È sì alla step child adoption: il figlio biologico del proprio compagno può essere adottato dal partner dello stesso sesso.

Il riconoscimento delle unioni civili come nucleo familiare a tutti gli effetti ha posto le basi per un sì alla step child adoption. Questo per consentire al minore il riconoscimento del rapporto genitoriale, nato all’interno del nucleo familiare, seppure il partner del genitore sia del suo tesso sesso.
La decisione arriva dal Tribunale per i Minorenni di Bologna, nella sentenza n. 116/2017, che ha valutato il caso di una donna che ha chiesto l’adozione della figlia della propria compagna. Le due donne si erano unite civilmente in matrimonio.

Il caso

La coppia, prima di avere la bimba che, di fatto, aveva iniziato un percorso di introduzione alla genitorialità. Tanto che la partner della madre ha fatto ricorso ex art. 44, lett d), legge 184/1983, per adottare la piccola.
Nella sentenza i giudici hanno voluto precisare che i controlli effettuati dai Servizi Sociali hanno avuto un esito positivo. Di fatto, è emerso un solido rapporto affettivo della bimba, con la sua “seconda mamma”.
Inoltre, le valutazioni fatte dai Servizi Sociali sulla famiglia, in generale e sulla coppia, sono state egregie. È, infatti, emerso un forte legame affettivo della bimba con ambedue le donne, e la relazione della coppia ha dimostrato solidità affettiva, costanza nel tempo e comunione di obiettivi.
Il quadro generale è quello di una famiglia a tutti gli effetti, in cui le madri hanno svolto il loro ruolo con dedizione, ed hanno provveduto alla piccola, al suo mantenimento, alla sua educazione e ad ogni altra sua esigenza.

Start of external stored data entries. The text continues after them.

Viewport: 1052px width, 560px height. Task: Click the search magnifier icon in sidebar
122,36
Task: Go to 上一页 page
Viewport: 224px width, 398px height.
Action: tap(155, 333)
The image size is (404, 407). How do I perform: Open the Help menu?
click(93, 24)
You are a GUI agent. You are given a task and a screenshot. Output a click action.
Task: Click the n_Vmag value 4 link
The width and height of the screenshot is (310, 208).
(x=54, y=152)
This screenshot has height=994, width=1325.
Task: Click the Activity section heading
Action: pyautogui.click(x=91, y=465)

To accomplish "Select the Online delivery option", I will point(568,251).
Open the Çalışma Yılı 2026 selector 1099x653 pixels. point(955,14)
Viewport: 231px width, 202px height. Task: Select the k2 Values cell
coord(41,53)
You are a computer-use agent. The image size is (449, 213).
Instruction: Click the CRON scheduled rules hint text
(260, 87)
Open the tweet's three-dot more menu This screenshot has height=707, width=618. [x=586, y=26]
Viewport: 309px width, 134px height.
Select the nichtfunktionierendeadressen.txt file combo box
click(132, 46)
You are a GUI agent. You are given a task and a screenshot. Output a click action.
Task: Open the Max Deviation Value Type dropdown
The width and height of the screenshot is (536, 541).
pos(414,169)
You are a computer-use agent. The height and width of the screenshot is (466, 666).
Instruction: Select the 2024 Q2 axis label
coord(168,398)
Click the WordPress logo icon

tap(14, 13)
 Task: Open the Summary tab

Le unioni civili intese come famiglia

Per i giudici, secondo quanto disposto dall’art. 44, lett d), della legge 184/1983, infatti, la richiesta di adozione merita accoglimento. La legge, infatti, prevede che, anche nell’ipotesi di minore concepito e cresciuto nell’ambito di una coppia di fatto, sussista il diritto a essere adottato dalla madre non biologica.
Una conclusione confermata dalla giurisprudenza, richiamata in sentenza, quella del Trib. Minorenni Roma sent. 30 luglio 2014, 22 ottobre 2015 e 23 dicembre 2015, anche nell’appello, in virtù del forte legame genitoriale del minore, con la partner della madre.

Il riconoscimento della biogenitorialità

L’accoglimento della biogenitorialità va concesso, tuttavia, solo dopo aver effettuato degli accertamenti psicosociali. Un principio convalidato anche dalla Cassazione, con la sent. 12962/2016, e confermato, secondo il Tribunale di Bologna, anche dalla legge n. 76/2016.
Di fatto, queste sentenze, riconoscono i nuclei familiari composti da persone dello stesso sesso come famiglia, laddove vi siano forti vincoli affettivi. Così si apre all’adozione in casi particolari, in cui c’è un substrato relazionale solido, sicuro, giuridicamente tutelato.
La clausola di salvaguardia di cui all’art. 1, comma 20, legge n. 76/2016, ammette, quindi, l’ipotesi di adozione in casi particolari, e riconosce la possibilità di ricorrere ad adozione in un altro caso. Quando vi sia impossibilità giuridica di affidamento preadottivo. Ciò perché il minore non si ritrovi, eventualmente, in stato di abbandono, avendo un altro genitore che possa prendersene cura.

La sentenza

Resta fermo restando il legame genitoriale come motivo primario che apre al sì alla step child adoption. A parere dei giudici, quindi, la legge è orientata ad un’apertura verso l’adozione, anche per il partner dello stesso sesso.
Per i giudici “va rimarcato che la relazione affettiva tra due persone dello stesso sesso che si riconoscano come parti di un medesimo progetto di vita, costituisce a tutti gli effetti una famiglia, luogo in cui è possibile la crescita di un minore senza che il mero fattore omoaffettività possa costituire ostacolo formale”.